Stored records:
"""
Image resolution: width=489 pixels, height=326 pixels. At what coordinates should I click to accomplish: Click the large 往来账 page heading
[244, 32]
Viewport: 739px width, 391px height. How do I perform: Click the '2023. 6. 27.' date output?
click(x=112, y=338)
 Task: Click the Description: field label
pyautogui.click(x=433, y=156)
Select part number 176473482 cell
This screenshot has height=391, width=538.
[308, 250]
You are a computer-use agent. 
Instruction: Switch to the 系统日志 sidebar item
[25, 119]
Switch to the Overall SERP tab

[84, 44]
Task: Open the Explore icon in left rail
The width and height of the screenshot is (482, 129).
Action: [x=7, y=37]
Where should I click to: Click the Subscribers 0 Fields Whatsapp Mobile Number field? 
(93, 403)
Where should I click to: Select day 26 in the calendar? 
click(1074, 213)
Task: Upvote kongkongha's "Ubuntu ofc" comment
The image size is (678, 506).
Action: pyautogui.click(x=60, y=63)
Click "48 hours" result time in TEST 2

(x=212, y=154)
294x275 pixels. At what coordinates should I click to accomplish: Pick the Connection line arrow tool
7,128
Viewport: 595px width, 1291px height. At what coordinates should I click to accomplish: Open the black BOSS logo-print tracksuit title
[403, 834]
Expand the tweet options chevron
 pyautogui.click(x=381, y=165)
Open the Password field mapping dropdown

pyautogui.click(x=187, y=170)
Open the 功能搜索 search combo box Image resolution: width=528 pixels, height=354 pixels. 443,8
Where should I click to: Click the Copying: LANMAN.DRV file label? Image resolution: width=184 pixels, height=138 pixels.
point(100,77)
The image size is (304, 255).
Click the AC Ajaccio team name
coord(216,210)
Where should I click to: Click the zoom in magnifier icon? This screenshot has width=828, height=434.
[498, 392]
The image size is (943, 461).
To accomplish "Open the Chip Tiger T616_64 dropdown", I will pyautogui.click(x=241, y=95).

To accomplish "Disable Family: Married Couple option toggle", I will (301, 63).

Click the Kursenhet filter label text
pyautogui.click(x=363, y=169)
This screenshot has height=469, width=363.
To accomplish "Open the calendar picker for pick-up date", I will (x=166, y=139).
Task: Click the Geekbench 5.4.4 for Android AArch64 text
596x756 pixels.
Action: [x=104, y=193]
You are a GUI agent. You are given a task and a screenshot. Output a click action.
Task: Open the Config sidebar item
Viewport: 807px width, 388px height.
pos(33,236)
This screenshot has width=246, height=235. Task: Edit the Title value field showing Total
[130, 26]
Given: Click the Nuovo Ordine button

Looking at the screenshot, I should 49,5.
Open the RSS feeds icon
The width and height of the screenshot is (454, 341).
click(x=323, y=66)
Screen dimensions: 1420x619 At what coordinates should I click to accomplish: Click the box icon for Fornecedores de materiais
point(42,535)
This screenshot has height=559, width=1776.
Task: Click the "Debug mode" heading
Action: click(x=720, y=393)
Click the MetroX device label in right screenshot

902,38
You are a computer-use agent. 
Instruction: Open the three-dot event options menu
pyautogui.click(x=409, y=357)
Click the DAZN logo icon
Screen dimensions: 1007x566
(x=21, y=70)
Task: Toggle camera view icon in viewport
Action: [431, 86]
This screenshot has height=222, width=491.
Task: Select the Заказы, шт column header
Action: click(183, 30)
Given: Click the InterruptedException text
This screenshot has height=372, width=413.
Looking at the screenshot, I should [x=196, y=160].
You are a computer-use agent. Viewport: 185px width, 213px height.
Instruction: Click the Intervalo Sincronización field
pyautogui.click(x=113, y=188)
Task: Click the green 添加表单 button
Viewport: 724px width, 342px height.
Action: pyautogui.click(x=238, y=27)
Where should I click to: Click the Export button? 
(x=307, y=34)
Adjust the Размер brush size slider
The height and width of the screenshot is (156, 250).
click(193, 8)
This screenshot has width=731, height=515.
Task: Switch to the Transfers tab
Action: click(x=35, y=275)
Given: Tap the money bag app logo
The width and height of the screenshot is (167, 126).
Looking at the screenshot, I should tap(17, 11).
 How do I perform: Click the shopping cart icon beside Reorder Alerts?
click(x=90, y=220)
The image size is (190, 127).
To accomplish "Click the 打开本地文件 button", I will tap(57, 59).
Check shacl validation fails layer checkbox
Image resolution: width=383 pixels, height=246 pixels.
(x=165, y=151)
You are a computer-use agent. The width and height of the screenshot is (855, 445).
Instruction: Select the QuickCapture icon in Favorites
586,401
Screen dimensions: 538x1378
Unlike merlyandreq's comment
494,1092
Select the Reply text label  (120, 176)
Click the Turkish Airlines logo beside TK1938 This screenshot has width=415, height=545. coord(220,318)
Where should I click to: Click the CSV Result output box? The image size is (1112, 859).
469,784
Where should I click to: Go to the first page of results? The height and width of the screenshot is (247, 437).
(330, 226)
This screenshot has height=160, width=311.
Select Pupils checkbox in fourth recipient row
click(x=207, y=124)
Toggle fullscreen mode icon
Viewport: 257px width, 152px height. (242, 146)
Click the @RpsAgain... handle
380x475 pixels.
"""
__Aim of the task__:
Write out every line of the data exactly, leaving nothing out.

__Task output__:
Image resolution: width=489 pixels, height=326 pixels. At what coordinates should I click to accomplish: Click the large 往来账 page heading
[244, 32]
Viewport: 739px width, 391px height. How do I perform: Click the '2023. 6. 27.' date output?
click(x=112, y=338)
 Task: Click the Description: field label
pyautogui.click(x=433, y=156)
Select part number 176473482 cell
This screenshot has height=391, width=538.
[308, 250]
You are a computer-use agent. 
Instruction: Switch to the 系统日志 sidebar item
[25, 119]
Switch to the Overall SERP tab

[84, 44]
Task: Open the Explore icon in left rail
The width and height of the screenshot is (482, 129).
Action: [x=7, y=37]
Where should I click to: Click the Subscribers 0 Fields Whatsapp Mobile Number field? 
(93, 403)
Where should I click to: Select day 26 in the calendar? 
click(1074, 213)
Task: Upvote kongkongha's "Ubuntu ofc" comment
The image size is (678, 506).
Action: pyautogui.click(x=60, y=63)
Click "48 hours" result time in TEST 2

(x=212, y=154)
294x275 pixels. At what coordinates should I click to accomplish: Pick the Connection line arrow tool
7,128
Viewport: 595px width, 1291px height. At what coordinates should I click to accomplish: Open the black BOSS logo-print tracksuit title
[403, 834]
Expand the tweet options chevron
 pyautogui.click(x=381, y=165)
Open the Password field mapping dropdown

pyautogui.click(x=187, y=170)
Open the 功能搜索 search combo box Image resolution: width=528 pixels, height=354 pixels. 443,8
Where should I click to: Click the Copying: LANMAN.DRV file label? Image resolution: width=184 pixels, height=138 pixels.
point(100,77)
The image size is (304, 255).
Click the AC Ajaccio team name
coord(216,210)
Where should I click to: Click the zoom in magnifier icon? This screenshot has width=828, height=434.
[498, 392]
The image size is (943, 461).
To accomplish "Open the Chip Tiger T616_64 dropdown", I will pyautogui.click(x=241, y=95).

To accomplish "Disable Family: Married Couple option toggle", I will (301, 63).

Click the Kursenhet filter label text
pyautogui.click(x=363, y=169)
This screenshot has height=469, width=363.
To accomplish "Open the calendar picker for pick-up date", I will (x=166, y=139).
Task: Click the Geekbench 5.4.4 for Android AArch64 text
596x756 pixels.
Action: [x=104, y=193]
You are a GUI agent. You are given a task and a screenshot. Output a click action.
Task: Open the Config sidebar item
Viewport: 807px width, 388px height.
pos(33,236)
This screenshot has width=246, height=235. Task: Edit the Title value field showing Total
[130, 26]
Given: Click the Nuovo Ordine button

Looking at the screenshot, I should 49,5.
Open the RSS feeds icon
The width and height of the screenshot is (454, 341).
click(x=323, y=66)
Screen dimensions: 1420x619 At what coordinates should I click to accomplish: Click the box icon for Fornecedores de materiais
point(42,535)
This screenshot has height=559, width=1776.
Task: Click the "Debug mode" heading
Action: click(x=720, y=393)
Click the MetroX device label in right screenshot

902,38
You are a computer-use agent. 
Instruction: Open the three-dot event options menu
pyautogui.click(x=409, y=357)
Click the DAZN logo icon
Screen dimensions: 1007x566
(x=21, y=70)
Task: Toggle camera view icon in viewport
Action: [431, 86]
This screenshot has height=222, width=491.
Task: Select the Заказы, шт column header
Action: click(183, 30)
Given: Click the InterruptedException text
This screenshot has height=372, width=413.
Looking at the screenshot, I should [x=196, y=160].
You are a computer-use agent. Viewport: 185px width, 213px height.
Instruction: Click the Intervalo Sincronización field
pyautogui.click(x=113, y=188)
Task: Click the green 添加表单 button
Viewport: 724px width, 342px height.
Action: pyautogui.click(x=238, y=27)
Where should I click to: Click the Export button? 
(x=307, y=34)
Adjust the Размер brush size slider
The height and width of the screenshot is (156, 250).
click(193, 8)
This screenshot has width=731, height=515.
Task: Switch to the Transfers tab
Action: click(x=35, y=275)
Given: Tap the money bag app logo
The width and height of the screenshot is (167, 126).
Looking at the screenshot, I should tap(17, 11).
 How do I perform: Click the shopping cart icon beside Reorder Alerts?
click(x=90, y=220)
The image size is (190, 127).
To accomplish "Click the 打开本地文件 button", I will tap(57, 59).
Check shacl validation fails layer checkbox
Image resolution: width=383 pixels, height=246 pixels.
(x=165, y=151)
You are a computer-use agent. The width and height of the screenshot is (855, 445).
Instruction: Select the QuickCapture icon in Favorites
586,401
Screen dimensions: 538x1378
Unlike merlyandreq's comment
494,1092
Select the Reply text label  (120, 176)
Click the Turkish Airlines logo beside TK1938 This screenshot has width=415, height=545. coord(220,318)
Where should I click to: Click the CSV Result output box? The image size is (1112, 859).
469,784
Where should I click to: Go to the first page of results? The height and width of the screenshot is (247, 437).
(330, 226)
This screenshot has height=160, width=311.
Select Pupils checkbox in fourth recipient row
click(x=207, y=124)
Toggle fullscreen mode icon
Viewport: 257px width, 152px height. (242, 146)
Click the @RpsAgain... handle
380x475 pixels.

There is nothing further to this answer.